### Goal
Rename "no_digits" to "letters_only" in the thread about removing numbers from a string, and give the passage starting at "Would this work" and ending at "no_digits.append(i)".

### Text passage
Removing numbers from string [closed]

How can I remove digits from a string?

Solution 1:

Would this work for your situation?

>>> s = '12abcd405'
>>> result = ''.join([i for i in s if not i.isdigit()])
>>> result
'abcd'

This makes use of a list comprehension, and what is happening here is similar to this structure:

no_digits = []
# Iterate through the string, adding non-numbers to the no_digits list
for i in s:
    if not i.isdigit():
        no_digits.append(i)

# Now join all elements of the list with '', 
# which puts all of the characters together.
result = ''.join(no_digits)

As @AshwiniChaudhary and @KirkStrauser point out, you actually do not need to use the brackets in the one-liner, making the piece inside the parentheses a generator expression (more efficient than a list comprehension). Even if this doesn't fit the requirements for your assignment, it is something you should read about eventually :) :

>>> s = '12abcd405'
>>> result = ''.join(i for i in s if not i.isdigit())
>>> result
'abcd'

Solution 2:

And, just to throw it in the mix, is the oft-forgotten str.translate which will work a lot faster than looping/regular expressions:

For Python 2:

from string import digits

s = 'abc123def456ghi789zero0'
res = s.translate(None, digits)
# 'abcdefghizero'

For Python 3:

from string import digits

s = 'abc123def456ghi789zero0'
remove_digits = str.maketrans('', '', digits)
res = s.translate(remove_digits)
# 'abcdefghizero'

Solution 3:

Not sure if your teacher allows you to use filters but...

filter(lambda x: x.isalpha(), "a1a2a3s3d4f5fg6h")

returns-

'aaasdffgh'

Much more efficient than looping...

Example:

for i in range(10):
  a.replace(str(i),'')

Solution 4:

What about this:

out_string = filter(lambda c: not c.isdigit(), in_string)

### Dataset entries
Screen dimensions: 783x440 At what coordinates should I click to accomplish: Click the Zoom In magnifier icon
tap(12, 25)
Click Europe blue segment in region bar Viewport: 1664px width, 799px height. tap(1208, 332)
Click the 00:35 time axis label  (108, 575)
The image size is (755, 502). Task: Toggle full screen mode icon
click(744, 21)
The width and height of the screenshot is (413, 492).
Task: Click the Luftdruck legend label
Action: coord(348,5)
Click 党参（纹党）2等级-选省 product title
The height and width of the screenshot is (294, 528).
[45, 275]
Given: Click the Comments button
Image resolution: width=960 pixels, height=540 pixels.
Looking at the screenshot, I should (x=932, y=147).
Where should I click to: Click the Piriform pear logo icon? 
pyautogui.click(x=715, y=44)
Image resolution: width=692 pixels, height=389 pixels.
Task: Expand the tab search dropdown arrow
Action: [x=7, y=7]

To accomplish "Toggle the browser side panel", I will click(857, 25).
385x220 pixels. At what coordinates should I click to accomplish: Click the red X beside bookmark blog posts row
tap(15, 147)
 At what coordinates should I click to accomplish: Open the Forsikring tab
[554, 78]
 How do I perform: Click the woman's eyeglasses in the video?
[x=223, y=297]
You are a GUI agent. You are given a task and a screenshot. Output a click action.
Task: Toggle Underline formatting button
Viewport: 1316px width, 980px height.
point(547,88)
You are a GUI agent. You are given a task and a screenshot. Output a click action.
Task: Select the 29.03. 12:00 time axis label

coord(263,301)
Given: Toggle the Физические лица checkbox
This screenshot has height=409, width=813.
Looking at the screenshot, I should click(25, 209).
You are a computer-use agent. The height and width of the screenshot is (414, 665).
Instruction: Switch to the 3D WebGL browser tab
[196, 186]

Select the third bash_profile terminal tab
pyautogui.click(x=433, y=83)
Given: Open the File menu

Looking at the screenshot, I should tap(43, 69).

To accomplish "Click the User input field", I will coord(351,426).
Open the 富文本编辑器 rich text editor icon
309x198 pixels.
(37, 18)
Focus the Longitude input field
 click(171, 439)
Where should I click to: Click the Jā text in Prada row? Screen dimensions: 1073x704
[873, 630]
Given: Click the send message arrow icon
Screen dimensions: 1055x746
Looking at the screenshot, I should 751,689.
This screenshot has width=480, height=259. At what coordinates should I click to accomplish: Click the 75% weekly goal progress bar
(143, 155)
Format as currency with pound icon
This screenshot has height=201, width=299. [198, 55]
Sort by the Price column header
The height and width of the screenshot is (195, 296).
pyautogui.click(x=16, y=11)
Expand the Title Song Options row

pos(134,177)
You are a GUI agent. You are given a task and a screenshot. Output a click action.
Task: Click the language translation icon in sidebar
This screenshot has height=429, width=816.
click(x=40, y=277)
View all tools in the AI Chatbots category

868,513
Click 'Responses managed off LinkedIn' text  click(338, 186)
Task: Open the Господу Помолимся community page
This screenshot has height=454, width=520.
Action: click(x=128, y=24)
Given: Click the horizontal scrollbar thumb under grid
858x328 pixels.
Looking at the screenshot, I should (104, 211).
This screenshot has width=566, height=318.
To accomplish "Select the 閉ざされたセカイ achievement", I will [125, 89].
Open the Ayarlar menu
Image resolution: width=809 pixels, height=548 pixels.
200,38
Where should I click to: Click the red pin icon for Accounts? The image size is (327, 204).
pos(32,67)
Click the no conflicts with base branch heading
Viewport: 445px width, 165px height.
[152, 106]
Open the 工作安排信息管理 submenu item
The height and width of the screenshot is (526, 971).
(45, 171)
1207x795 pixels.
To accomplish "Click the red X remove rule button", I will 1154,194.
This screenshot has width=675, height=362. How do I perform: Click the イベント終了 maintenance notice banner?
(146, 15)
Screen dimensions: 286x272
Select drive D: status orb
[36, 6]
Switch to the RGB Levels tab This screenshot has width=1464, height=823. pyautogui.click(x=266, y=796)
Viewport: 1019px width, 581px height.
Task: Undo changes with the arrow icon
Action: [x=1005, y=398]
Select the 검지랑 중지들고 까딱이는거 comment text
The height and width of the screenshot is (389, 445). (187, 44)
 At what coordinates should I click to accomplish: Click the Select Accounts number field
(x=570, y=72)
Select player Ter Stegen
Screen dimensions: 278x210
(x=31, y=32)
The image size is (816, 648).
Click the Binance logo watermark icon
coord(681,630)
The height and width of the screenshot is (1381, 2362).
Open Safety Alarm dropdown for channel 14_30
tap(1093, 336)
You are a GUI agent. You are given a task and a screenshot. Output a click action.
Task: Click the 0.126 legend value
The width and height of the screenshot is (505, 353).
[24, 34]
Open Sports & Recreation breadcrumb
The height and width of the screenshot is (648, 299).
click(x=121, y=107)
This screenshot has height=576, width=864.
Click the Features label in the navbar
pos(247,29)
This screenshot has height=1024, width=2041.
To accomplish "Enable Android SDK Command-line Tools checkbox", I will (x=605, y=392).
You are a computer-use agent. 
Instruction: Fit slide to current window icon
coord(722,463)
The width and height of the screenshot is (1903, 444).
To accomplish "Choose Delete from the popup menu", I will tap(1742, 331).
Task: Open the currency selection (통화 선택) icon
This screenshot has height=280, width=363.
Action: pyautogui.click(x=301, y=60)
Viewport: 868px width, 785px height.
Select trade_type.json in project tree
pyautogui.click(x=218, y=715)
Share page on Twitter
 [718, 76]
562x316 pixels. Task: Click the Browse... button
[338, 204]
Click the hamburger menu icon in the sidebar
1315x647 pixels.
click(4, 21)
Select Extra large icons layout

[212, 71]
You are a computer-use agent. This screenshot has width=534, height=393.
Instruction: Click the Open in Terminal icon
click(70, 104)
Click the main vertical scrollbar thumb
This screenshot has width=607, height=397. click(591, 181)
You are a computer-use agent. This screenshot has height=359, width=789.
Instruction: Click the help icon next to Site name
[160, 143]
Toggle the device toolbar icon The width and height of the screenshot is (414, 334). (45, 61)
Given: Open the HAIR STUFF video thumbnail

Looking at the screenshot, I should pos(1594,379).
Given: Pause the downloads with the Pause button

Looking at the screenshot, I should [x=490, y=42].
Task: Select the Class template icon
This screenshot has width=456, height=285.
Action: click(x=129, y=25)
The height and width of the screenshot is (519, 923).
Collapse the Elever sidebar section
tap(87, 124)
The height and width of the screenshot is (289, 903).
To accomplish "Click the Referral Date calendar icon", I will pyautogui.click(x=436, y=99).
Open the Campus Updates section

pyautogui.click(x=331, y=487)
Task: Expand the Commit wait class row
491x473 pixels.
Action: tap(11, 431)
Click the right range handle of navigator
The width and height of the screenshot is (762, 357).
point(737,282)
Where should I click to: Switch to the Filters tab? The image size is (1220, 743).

### Response
Would this work for your situation?

>>> s = '12abcd405'
>>> result = ''.join([i for i in s if not i.isdigit()])
>>> result
'abcd'

This makes use of a list comprehension, and what is happening here is similar to this structure:

letters_only = []
# Iterate through the string, adding non-numbers to the letters_only list
for i in s:
    if not i.isdigit():
        letters_only.append(i)